Mientras trabajaba para la Fundación Rockefeller en Nueva Jersey en 1932, Haagen ayudó a desarrollar la vacuna contra la fiebre amarilla, un logro que le convirtió en aspirante al Premio Nobel en 1937. Cinco años más tarde, realizaba experimentos con vacunas mortales en seres humanos a las órdenes de Heinrich Himmler.

Maravillada por la dramática metamorfosis de estos médicos de sanadores a homicidas, Annie Jacobsen, autora de “Operación Paperclip: El programa secreto de inteligencia que trajo científicos nazis a Estados Unidos” (“Operation Paperclip: The Secret Intelligence Program That Brought Nazi Scientists to America”), se pregunta si “la ciencia nazi… hizo monstruos de estos hombres”. El amplio colapso de la ética médica entre toda la generación de médicos japoneses y alemanes de la época de la guerra presagiaba fallos paralelos entre los médicos estadounidenses y europeos implicados en la investigación de armas biológicas y la investigación de vacunas “defensivas”.

La pandemia de COVID expuso este preocupante fenómeno a la opinión pública, planteando inquietantes cuestiones sobre la tendencia de las armas biológicas y la investigación de vacunas asociadas a convertir a los profesionales médicos morales en sociópatas.

Una profesión oscura

Uno de los costes de participar en una carrera armamentística de armas biológicas es el daño moral que supone para toda la sociedad que la medicina y sus profesionales se aparten de la salud y vayan en contra de la humanidad. Quizá el legado más duradero de Ishii y los médicos nazis sea la huella indeleble de su miopía moral en los programas estadounidenses de armas biológicas y vacunas.

Como muestro en “The Real Anthony Fauci” y como muchos estadounidenses aprendieron durante la pandemia de COVID, una vez que los médicos dejan de ejercer la medicina y se convierten en agentes de la política estatal, es inevitable que el gobierno los convierta rápidamente en instrumentos de control social. Los médicos que persiguen este señuelo traicionan invariablemente sus valores más profundos y a menudo se convierten en enemigos de sus propios pacientes y de la humanidad en general.

####

LISTA DE TAREAS:
a) Enumere las nacionalidades de los médicos que se mencionan en el pasaje seleccionado.
b) Según el pasaje seleccionado, ¿para qué institución trabajaba Haagen en 1932?
c) Transcriba del pasaje seleccionado el fragmento que va desde "Una profesión oscura" hasta "biológicas y vacunas.", ambos incluidos.

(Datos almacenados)
####

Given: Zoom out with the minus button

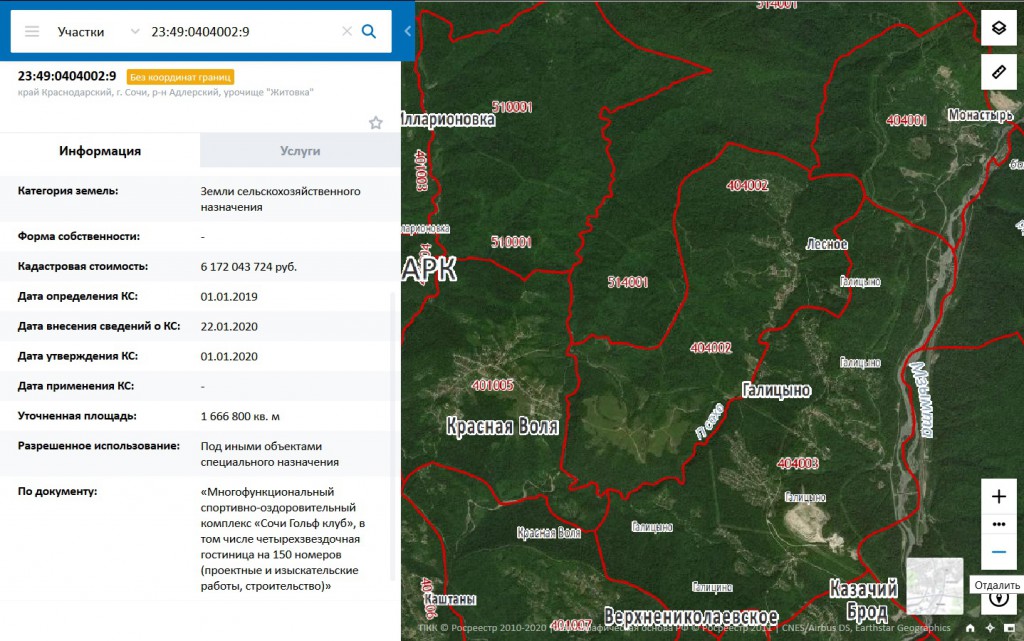Looking at the screenshot, I should [x=998, y=552].
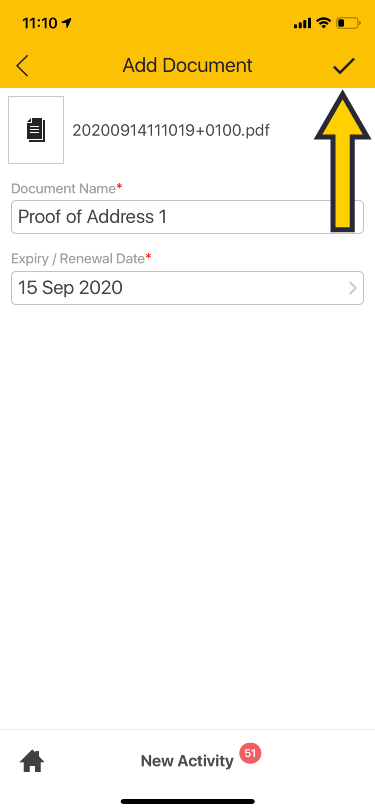Expand date picker via right chevron
The image size is (375, 812).
coord(353,288)
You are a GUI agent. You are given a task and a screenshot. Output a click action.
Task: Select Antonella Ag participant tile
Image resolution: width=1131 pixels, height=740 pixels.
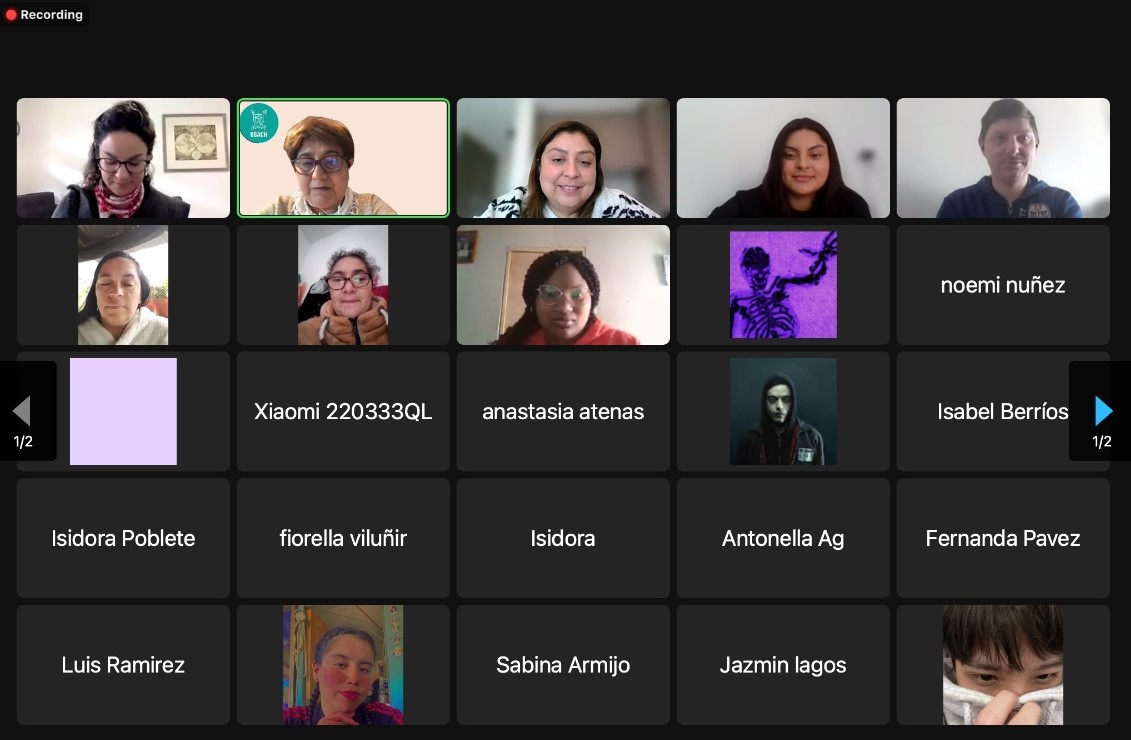(783, 538)
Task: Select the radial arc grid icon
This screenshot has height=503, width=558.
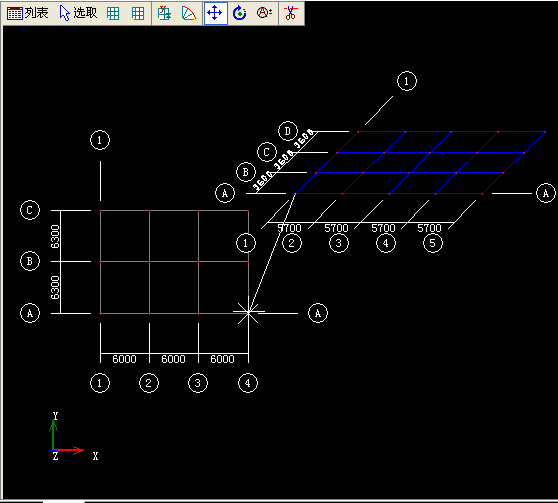Action: 189,14
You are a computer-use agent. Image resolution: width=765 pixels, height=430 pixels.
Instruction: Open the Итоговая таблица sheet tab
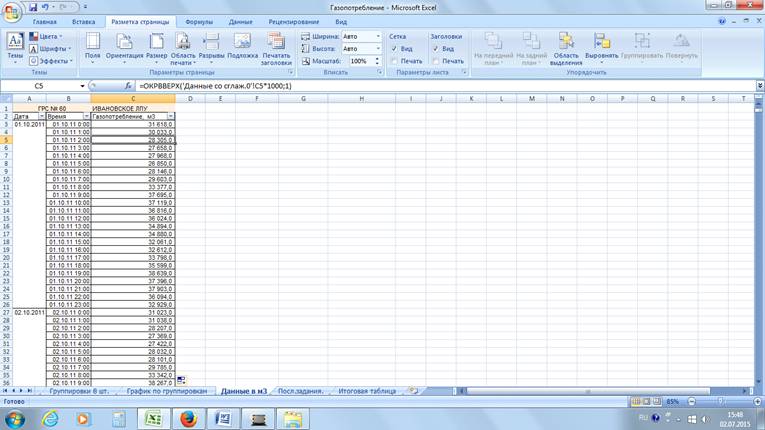[x=367, y=391]
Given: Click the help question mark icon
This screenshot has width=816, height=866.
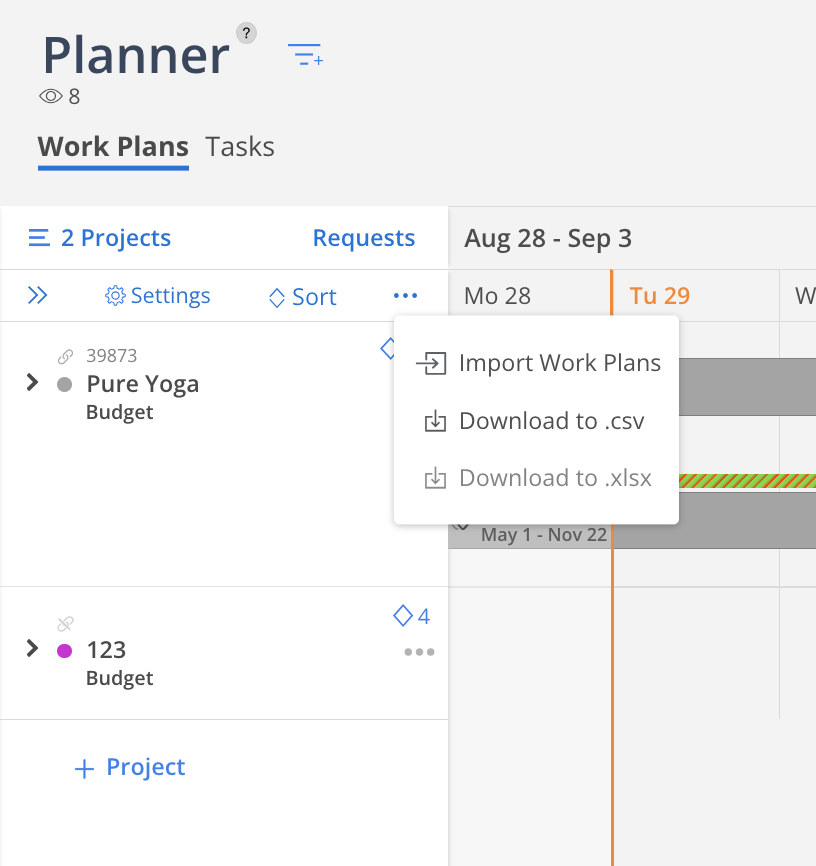Looking at the screenshot, I should [x=246, y=34].
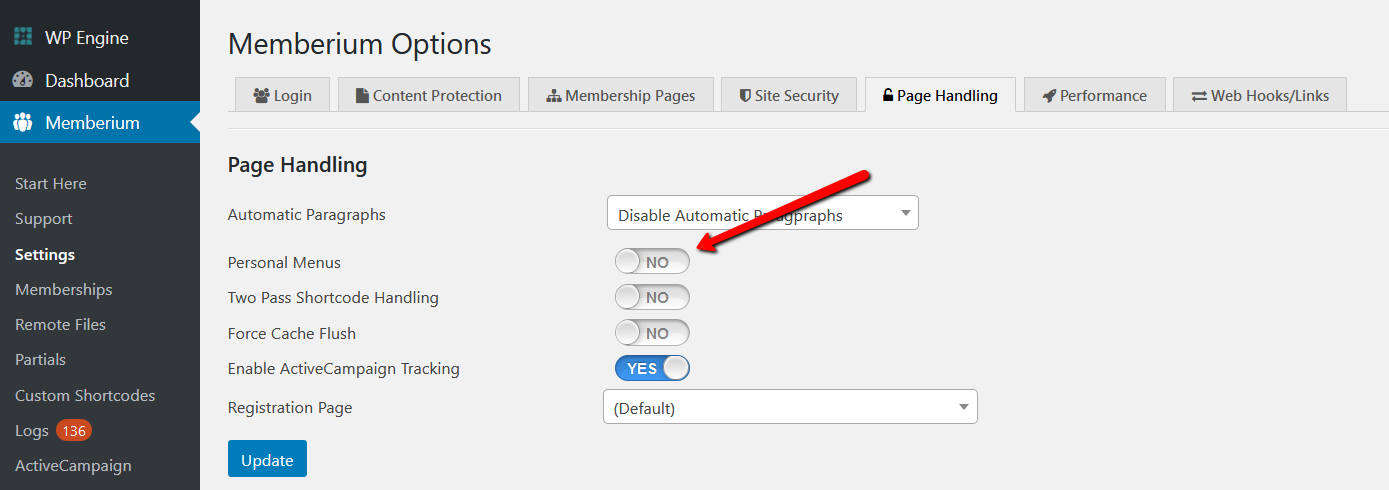
Task: Click the file icon on Content Protection tab
Action: click(x=362, y=96)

####

SOLUCIONES PROPUESTAS:
a) Japoneses, alemanes, estadounidenses y europeos.

b) Para la Fundación Rockefeller, en Nueva Jersey.

c)
Una profesión oscura

Uno de los costes de participar en una carrera armamentística de armas biológicas es el daño moral que supone para toda la sociedad que la medicina y sus profesionales se aparten de la salud y vayan en contra de la humanidad. Quizá el legado más duradero de Ishii y los médicos nazis sea la huella indeleble de su miopía moral en los programas estadounidenses de armas biológicas y vacunas.